Stephen Satris, former interim director of the Center for Academic Integrity at Clemsen University, said this could be just the tip of the iceberg.
“The number might seem low, but these are just the students that are being caught.”
Donna Bell, Ryerson’s academic integrity officer, agrees that many misconduct offences go undetected.
“Are some students getting away with things? Absolutely. Are some things being swept under the rug? Absolutely.”
Bell adds that she’d have no way of accurately detecting the actual number of students commiting offences.
When a student is suspected of violating school policy, they’re asked to sit down with the instructor who suspects misconduct.
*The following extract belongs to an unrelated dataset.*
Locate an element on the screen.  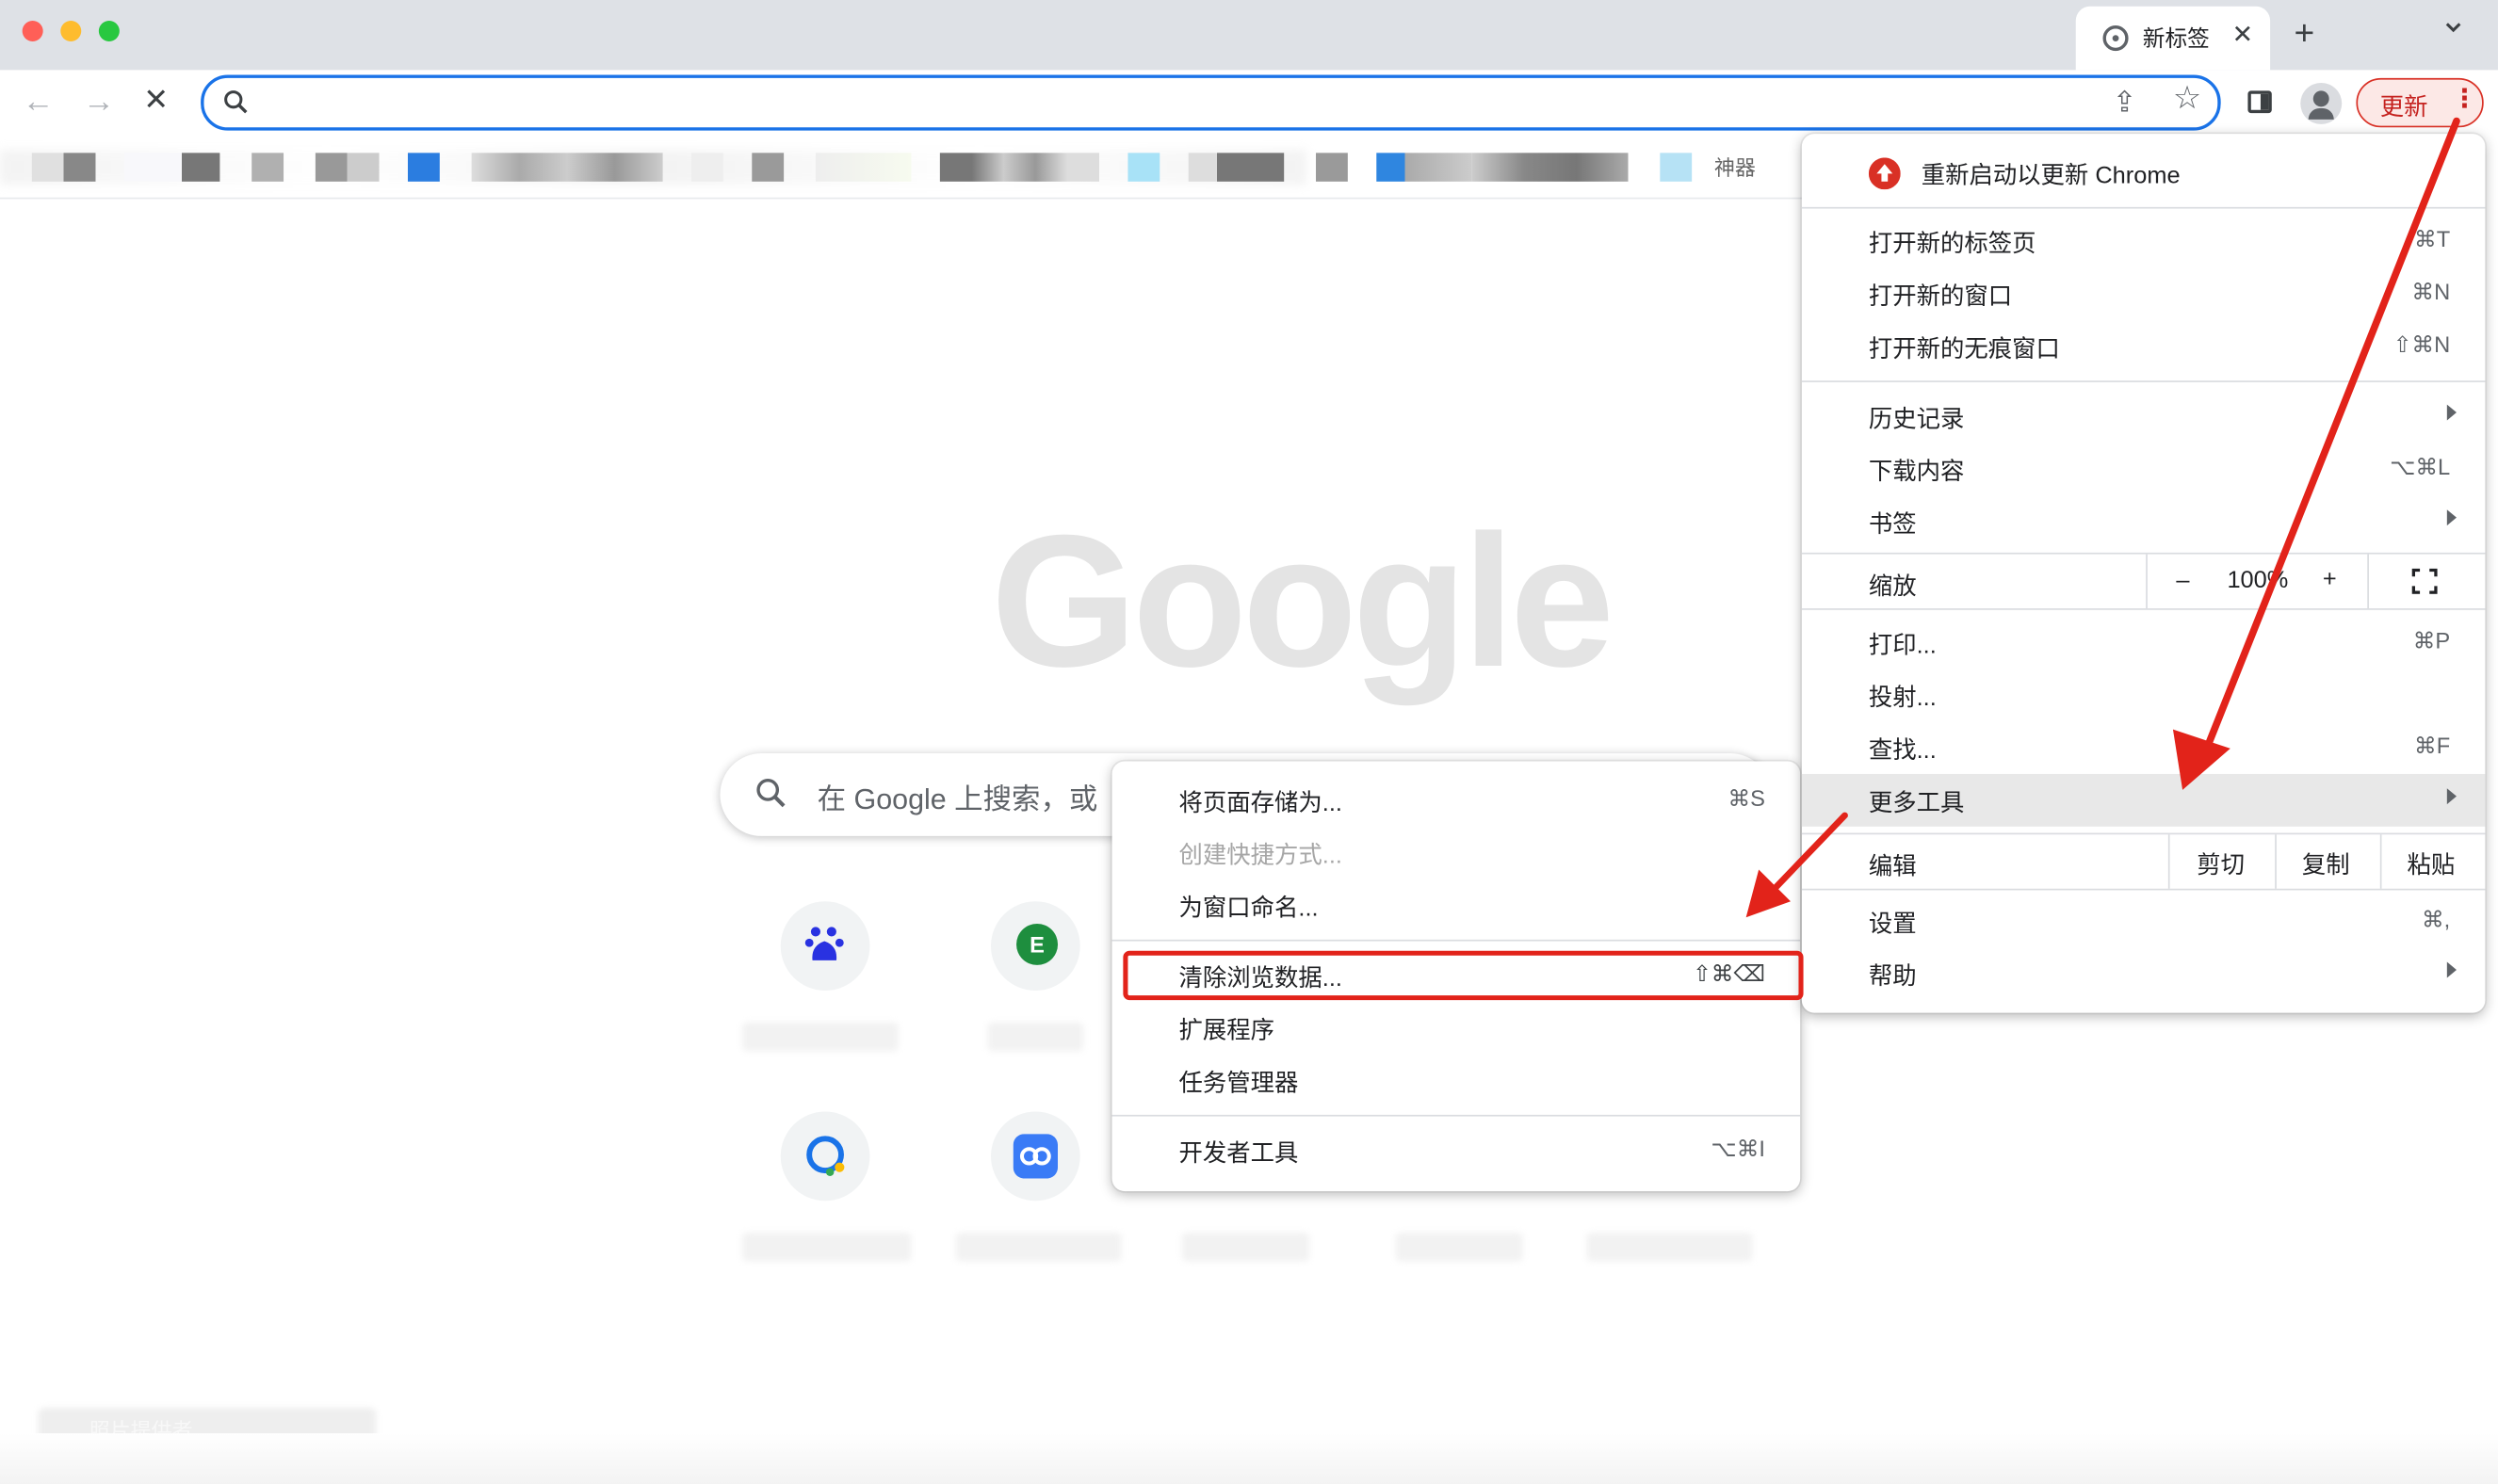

During that meeting the instructor will decide if a charge is worth pursuing. Last year, almost 700 of these meetings took place. Only half resulted in charges.
Some students don’t get off the hook. If an instructor decides to charge the student, they’ll be notified and given the chance to appeal to the Academic Integrity Council – made up of two faculty members and a student unrelated to the case.
But students can also appeal the decision made at the Academic Integrity Council hearing. At that point, the case goes to Ryerson’s Senate, who’ll have the final word.
Almost one month into the school year, there’s already one academic misconduct hearing scheduled.
Satris believes that how students interpret the value of their education can influence their behaviour in university.
“Their parents and teachers tend to emphasize getting good grades rather than learning.”